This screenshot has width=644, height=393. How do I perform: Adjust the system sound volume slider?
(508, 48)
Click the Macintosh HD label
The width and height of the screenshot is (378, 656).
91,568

┄┄┄┄┄┄

_Your goal_
Render every one of the rows above as a Markdown table with the columns No. and Line. Number each row in order and omit any blank lines.

_Solution_
| No. | Line |
|---|---|
| 1 | This screenshot has width=644, height=393. How do I perform: Adjust the system sound volume slider? |
| 2 | (508, 48) |
| 3 | Click the Macintosh HD label |
| 4 | The width and height of the screenshot is (378, 656). |
| 5 | 91,568 |